The protocols have been shown to elicit the same benefits for hypertrophy with loads as little as 20-30% of 1 repetition maximum, 1RM. Traditionally, without BFR, 65% of 1RM is required to produce the same hypertrophy benefits. The effect is greater for hypertrophy than strength training. Traditional strength training elicits greater improvements than BFR for strength. However, for injured individuals where the load required for strength benefits can not be applied, BFR has a role. In addition, in season use can allow for the maintenance and improvements in strength without causing the same muscle damage and delayed onset of muscle soreness, DOMS, commonly associated with high load strength training.


Therefore, for a muscle to grow, the synthesis of new muscle protein must exceed the breakdown of muscle protein. Resistance training puts significant load through the muscle, stretching fibres, damaging the tissue and resulting in inflammation. This causes muscle protein degradation, breaking down muscle tissue and reducing the amount of muscle growth possible.

BFR reduces this inflammation due to the lighter load being utilised in this type of resistance training. Less stretching of sarcomeres results during training, subsequently reducing the protein breakdown and allowing greater muscle growth.

BFR decreases the oxygen supply to a muscle, encouraging recruitment of type 2 muscle fibres. This recruitment is only usually stimulated with high intensity training – high loads within resistance training. Lactate is produced due to oxygen restriction and this leads to greater GROWTH HORMONE release.
The process also positively influences production of Insulin-like growth factor, IGF-1, and MTOR, both hormones known to upregulate muscle protein synthesis.

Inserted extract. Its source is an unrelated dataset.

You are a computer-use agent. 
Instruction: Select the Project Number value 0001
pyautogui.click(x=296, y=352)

BFR also causes the downregulation of myostatin, the off switch of the body for protein synthesis.


It has been found that utilising occlusion training can cause adaptations in muscle hypertrophy in as little as two weeks as opposed to significantly longer durations required with traditional hypertrophy training!!

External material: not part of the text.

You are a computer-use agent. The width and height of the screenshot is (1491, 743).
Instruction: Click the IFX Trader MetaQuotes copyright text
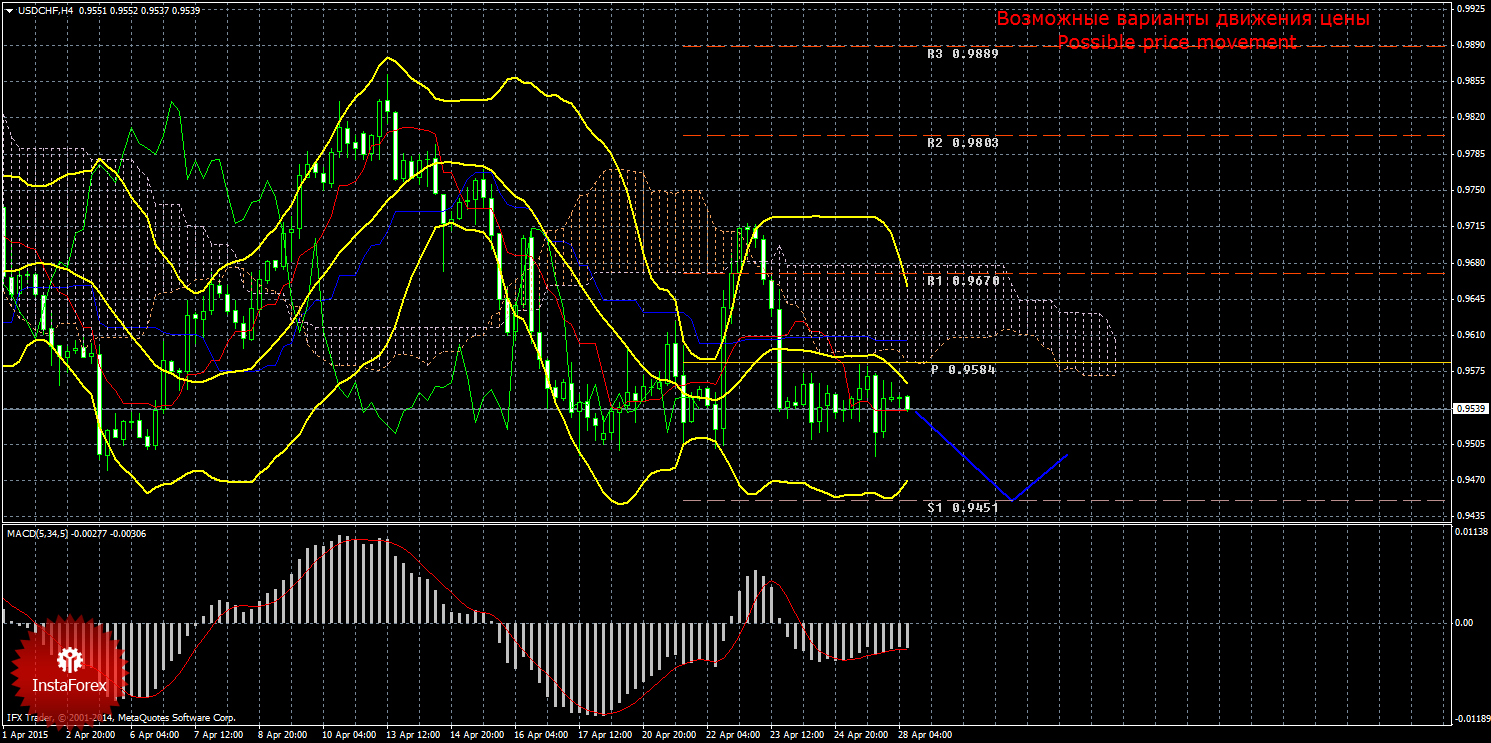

The amount of blood flow restriction is dependent on the limb. For the arms, we are looking to restrict 50% of the arterial blood flow in to the arm, whereas with the legs we can restrict up to 80% of arterial blood flow.

Once the cuff is applied you will complete 4 sets of the exercises selected.
Set 1 – 30 reps
Rest – 30 seconds
Set 2 – 15 reps
Rest – 30 seconds
Set 3 – 15 reps
Rest – 30 seconds
Set 4 – 15 reps
Rest – 30 seconds
Each repetition follows a 2 second concentric and 2 second eccentric split. The full protocol for one exercise should last for 7 minutes. Please ensure cuff pressure is released immediately following the completion of the protocol!

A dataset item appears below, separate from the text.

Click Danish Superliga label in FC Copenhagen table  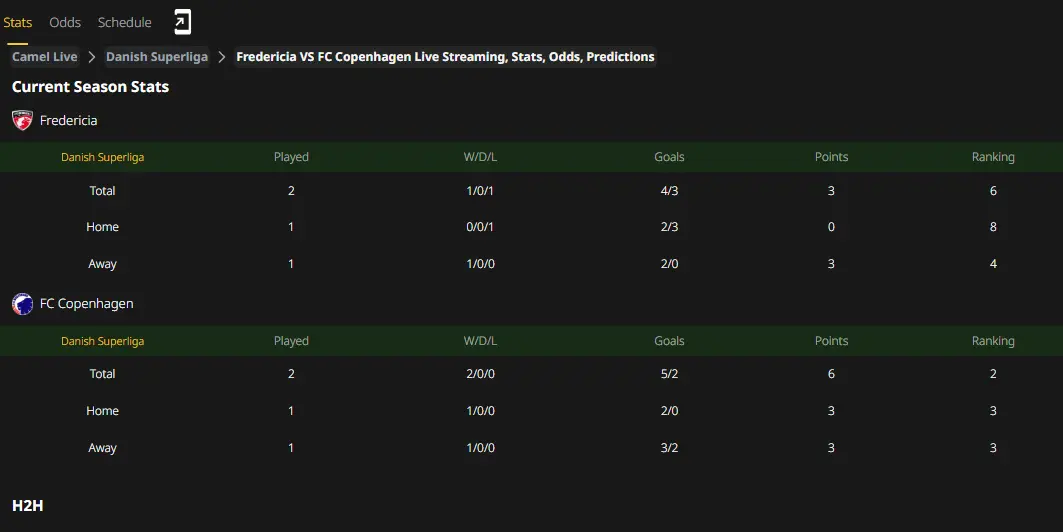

Care should however be taken to maintain patient comfort levels, pain and exertion during completion of occluded exercises. The pressure of the cuff should also be adjust accordingly and duration of BFR should be carefully controlled. The amount of occluded blood flow can be measured using the cuff and stethoscope in a similar way to measuring blood pressure. Please do not try this type of training without sufficient understanding of risks involved or under supervision of a professional, it is at your own risk!